I am using MongoDB C# driver version 2.17.0 in a prod service and found that the service faces a lot of MongoDB.Driver.MongoWaitQueueFullException every day. Initially I thought that the service was getting a lot of requests and it was hitting the wait queue limits. So, I started tracking connection count and wait queue size per service instance with events.
Then I found that the service was well below the default active connection limit of 100 and the wait queue was empty most of the time too. But the exception was happening whenever there was a sharp rise in requests to open new connections to MongoDB. For example, 30 requests to open new connections in 10 seconds. I was able to re-produce this locally with k6 load testing tool. I made 100 requests gradually in 10 seconds and a small percentage (approx. 3% to 7%) of requests failed due to MongoWaitQueueFullException on multiple runs.
Is it possible to avoid this error since the service is not actually hitting the wait queue limits? One potential solution that comes to my mind is to open a minimum number of connections on startup so that my service always has some available connections to spare and can deal with sharp increase in requests more gracefully. Is there any other potential solution?
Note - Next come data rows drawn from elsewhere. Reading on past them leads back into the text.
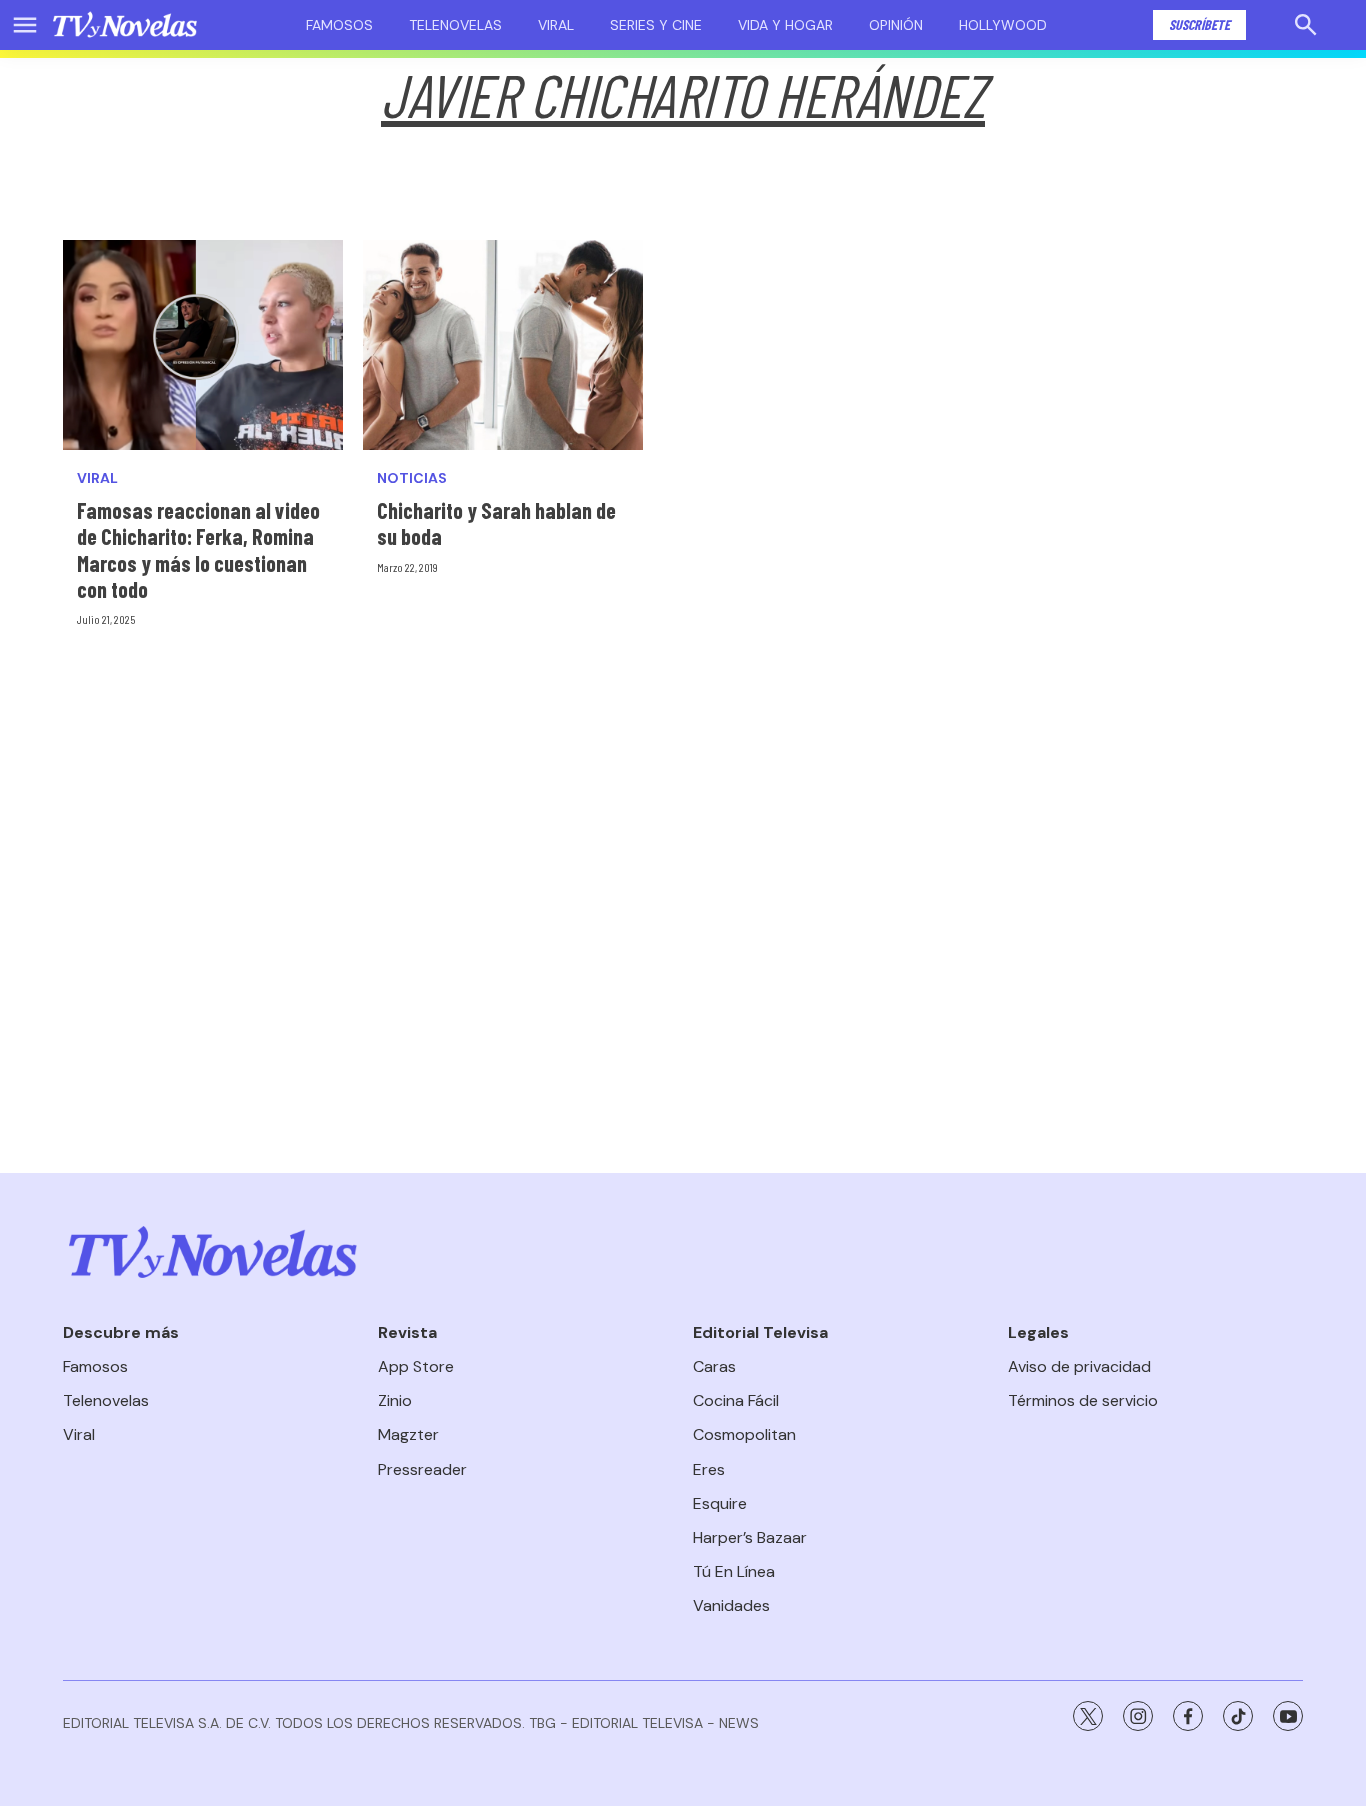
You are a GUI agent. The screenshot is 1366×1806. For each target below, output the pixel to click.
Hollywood (1003, 25)
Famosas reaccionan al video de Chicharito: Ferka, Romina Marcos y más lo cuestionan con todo (198, 549)
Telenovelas (455, 25)
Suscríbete (1199, 24)
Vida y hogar (785, 25)
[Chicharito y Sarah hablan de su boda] (503, 345)
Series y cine (656, 25)
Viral (556, 25)
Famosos (339, 25)
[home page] (125, 25)
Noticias (412, 478)
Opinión (896, 25)
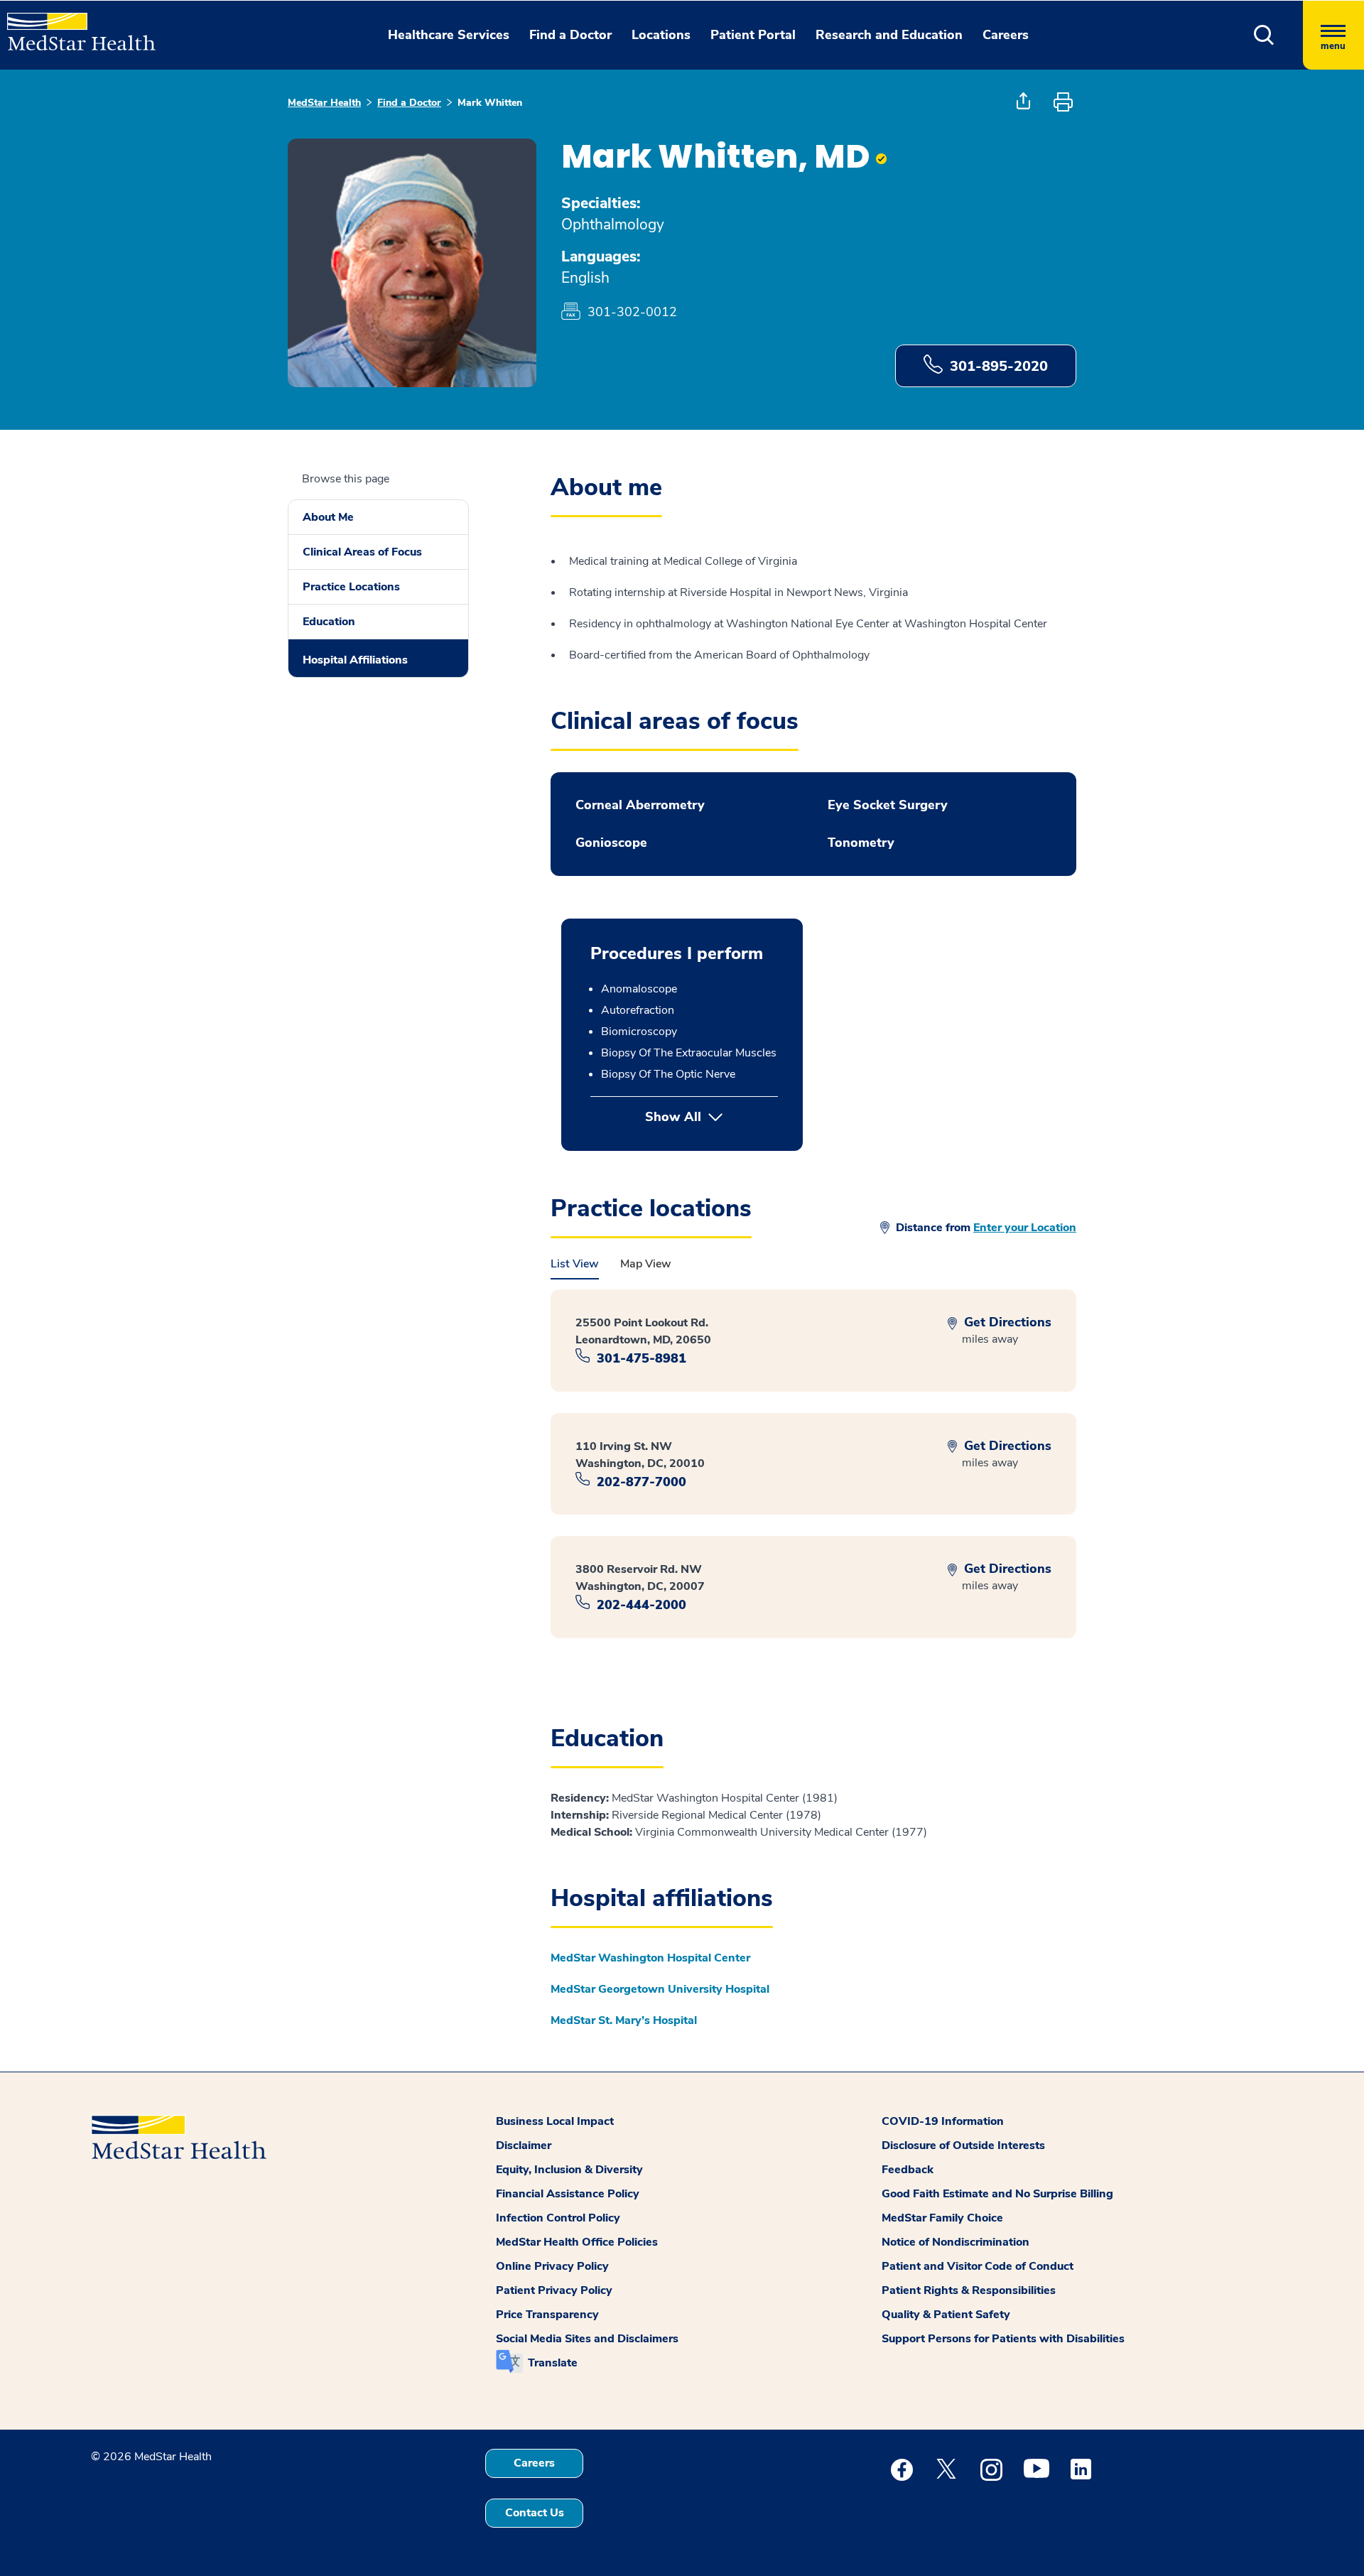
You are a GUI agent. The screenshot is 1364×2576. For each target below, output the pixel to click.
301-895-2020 (999, 366)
Welcome to the MongoDB Community Forums. I understand that you are experiencing MongoWaitQueueFullExceptions sporadically in your production application.
The default wait queue size is the WaitQueueMulitplier (default 5) times the MaxPoolSize (default 100). But what is the wait queue and why do you receive MongoWaitQueueFullExceptions? To understand this, let’s talk about server selection and connection pools…
When you execute an operation on your MongoDB cluster, the first step is server selection. If the operation is a write, that write must be executed against the primary (or a mongos in a sharded cluster which will then route it to the correct primary). If it is a read, the driver will evaluate the requested read preference against the cached cluster topology to look for a suitable node. This includes the node’s state (e.g. primary, secondary, etc.), latency, max staleness, and other factors. See Server Selection for a detailed explanation.
Once a server has been selected, the driver will attempt to check a connection out of the connection pool for that node. First it enters the wait queue, which specifies how many threads can block waiting for a connection. (As mentioned above the default number is 500.) If a connection is available, it will be checked out and the wait queue exited. If one is not available but the pool is not at maxPoolSize, a new connection will be established and then the wait queue exited.
To help prevent connection storms, MongoDB .NET/C# Driver 2.13.0 introduced maxConnecting, which limits the number of connection establishment requests to a cluster node. maxConnecting was made configurable in 2.14.0. The default value is 2.
If you are not at maxPoolSize but are seeing MongoWaitQueueFullExceptions, you may be slow to establish new connections (2 concurrent to a single cluster node) causing a lot of threads to block on connection establishment. You can try increasing maxConnecting either via the connection string or via MongoClientSettings.MaxConnecting. I would suggest trying 4 (e.g. double the default value) and gradually increasing from there to see if it resolves the issue.
Hopefully tuning maxConnecting alleviates the MongoWaitQueueFullExceptions in your deployment. Please let us know the results of this tuning or if you have additional questions.